==== RECORDS FOR THE TASK

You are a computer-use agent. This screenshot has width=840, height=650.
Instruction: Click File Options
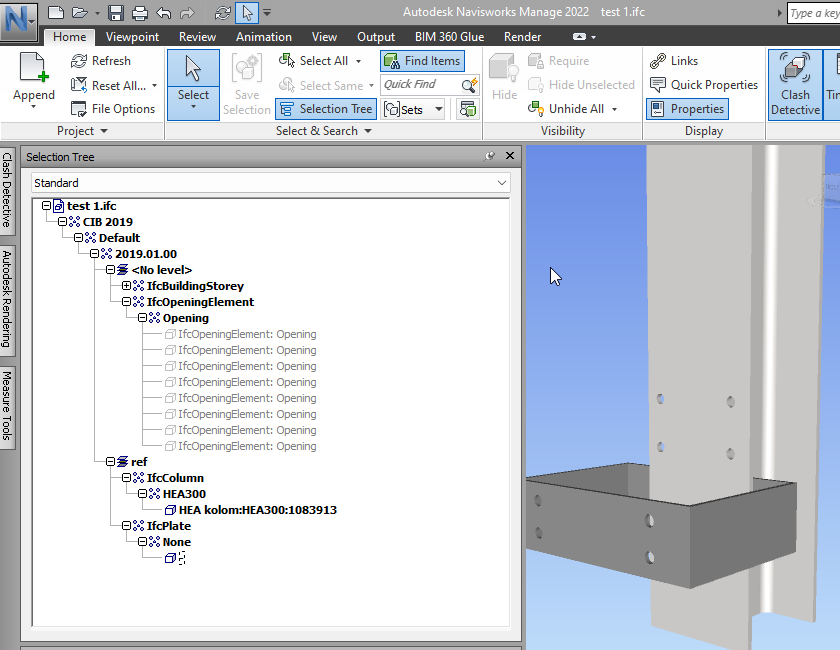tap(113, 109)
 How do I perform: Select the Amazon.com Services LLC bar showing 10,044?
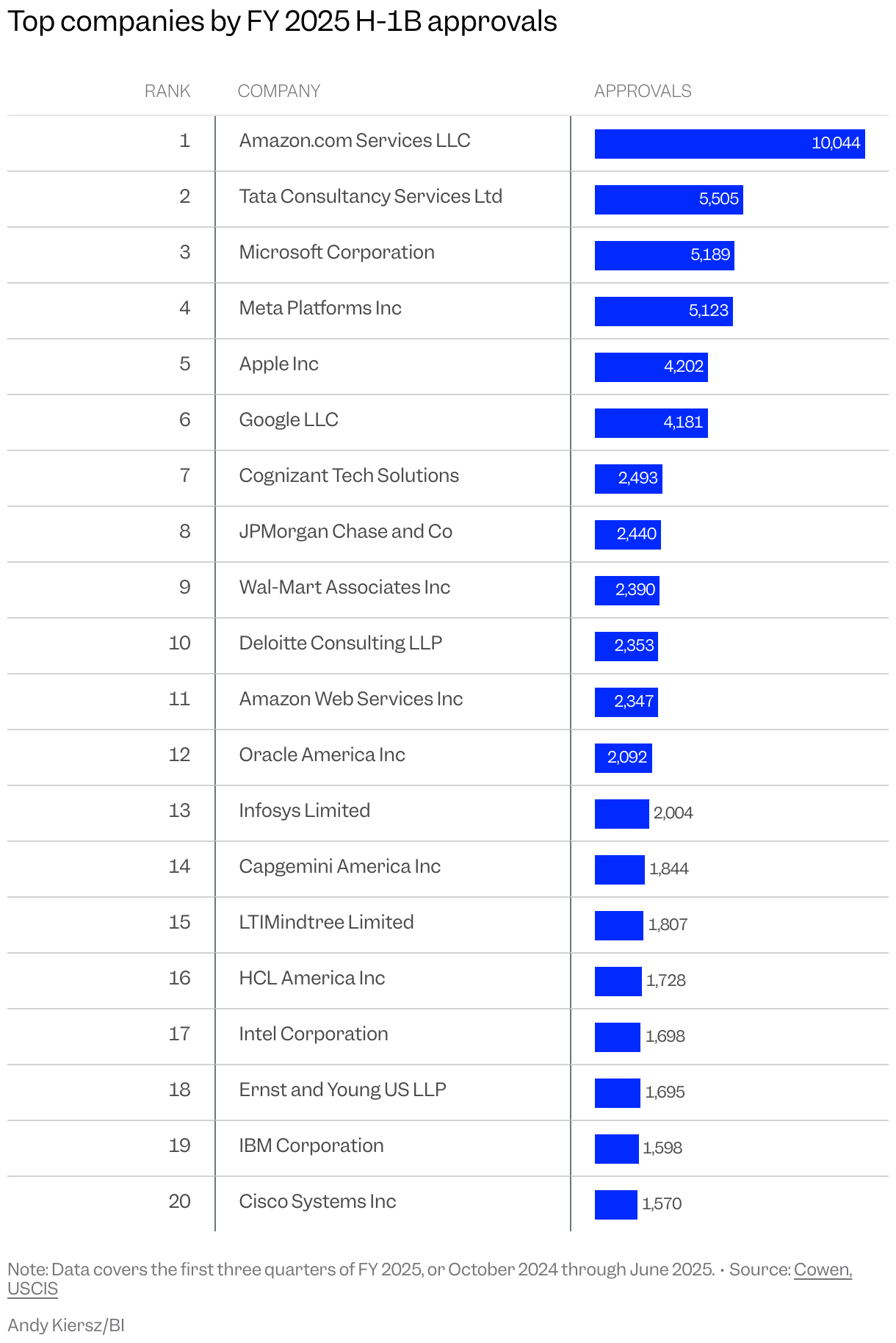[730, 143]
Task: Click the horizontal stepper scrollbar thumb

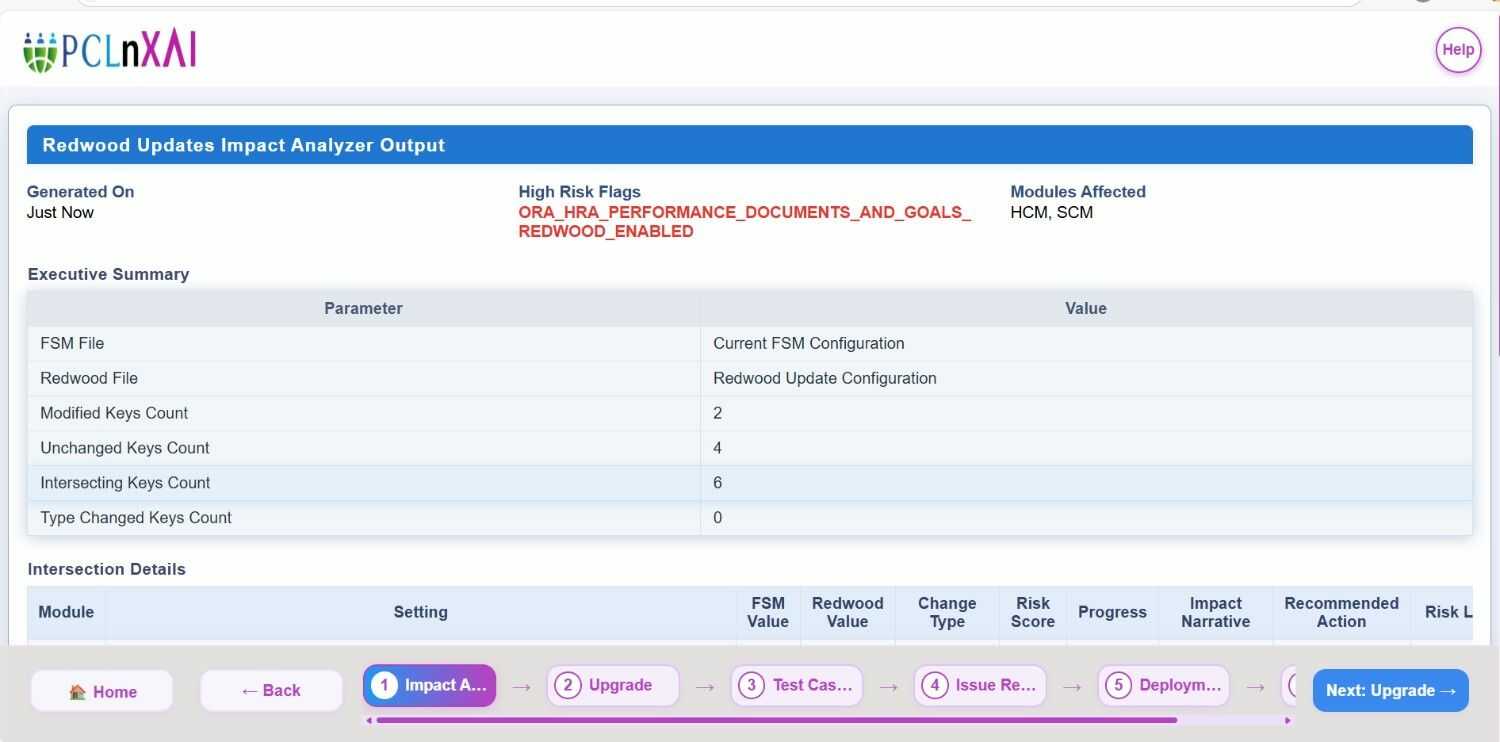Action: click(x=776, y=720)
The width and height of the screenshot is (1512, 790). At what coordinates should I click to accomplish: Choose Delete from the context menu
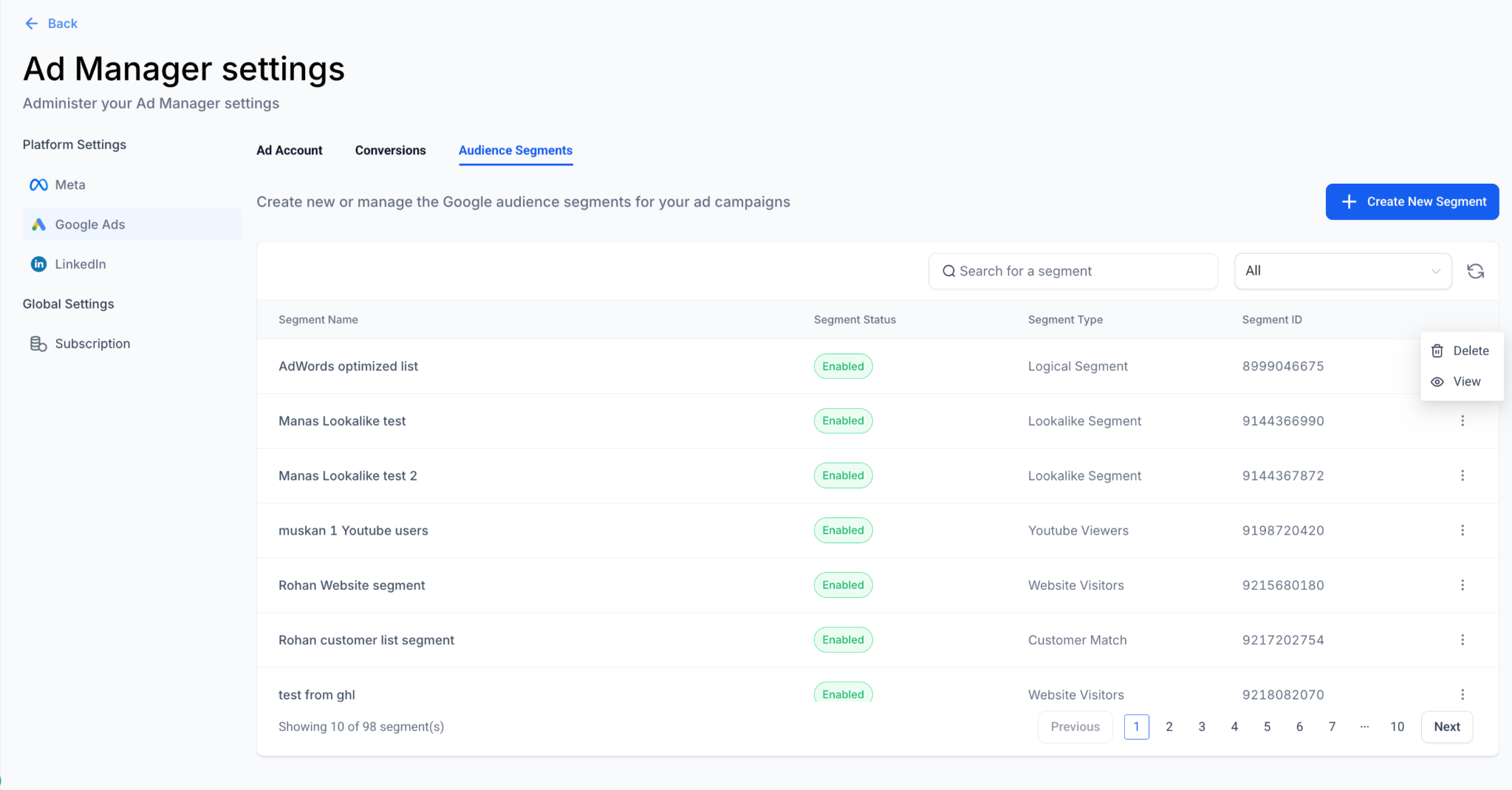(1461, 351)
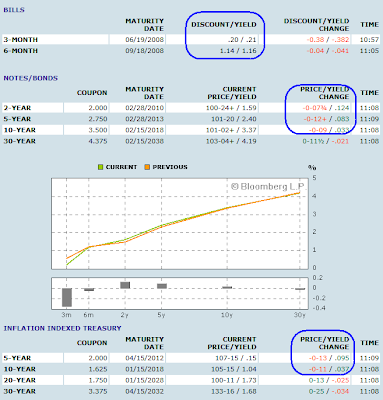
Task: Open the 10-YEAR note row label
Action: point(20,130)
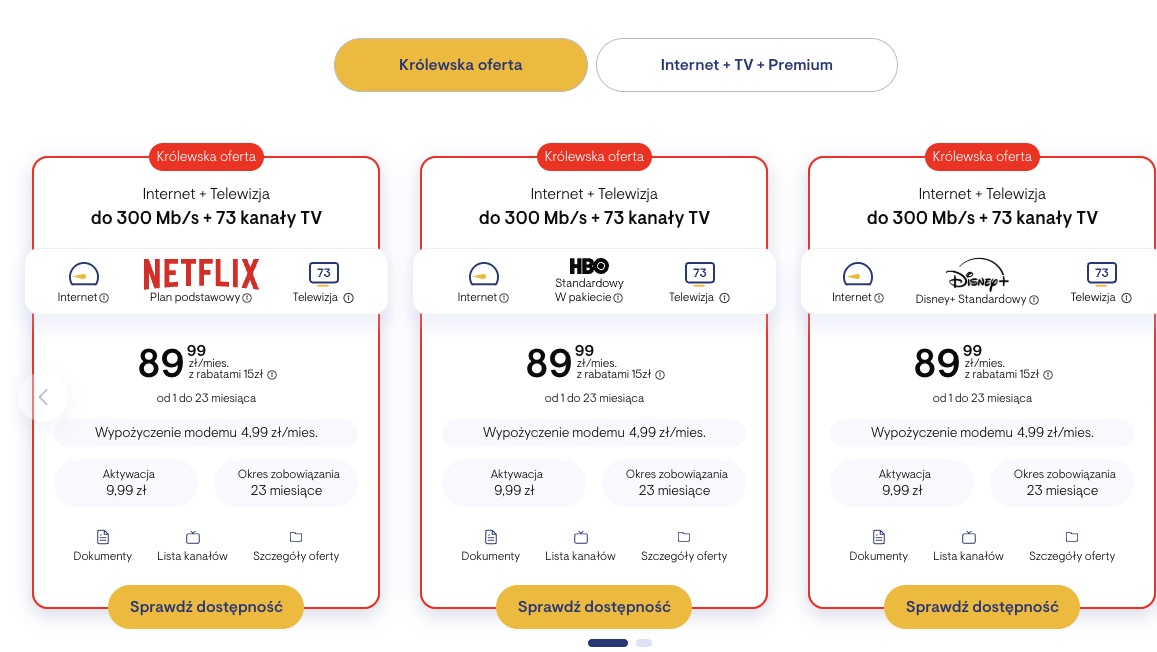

========

> _EXERCISE GOAL_
The lines to be quoted run from the line containing "Task: Click the" through the end of the entries above, both included; quote them exactly and leave out any pictures.

> _RESULT FOR THIS TASK_
Task: Click the horizontal stepper scrollbar thumb

Action: click(x=776, y=720)
The width and height of the screenshot is (1512, 790). At what coordinates should I click to accomplish: Choose Delete from the context menu
(1461, 351)
Task: Open the 10-YEAR note row label
Action: point(20,130)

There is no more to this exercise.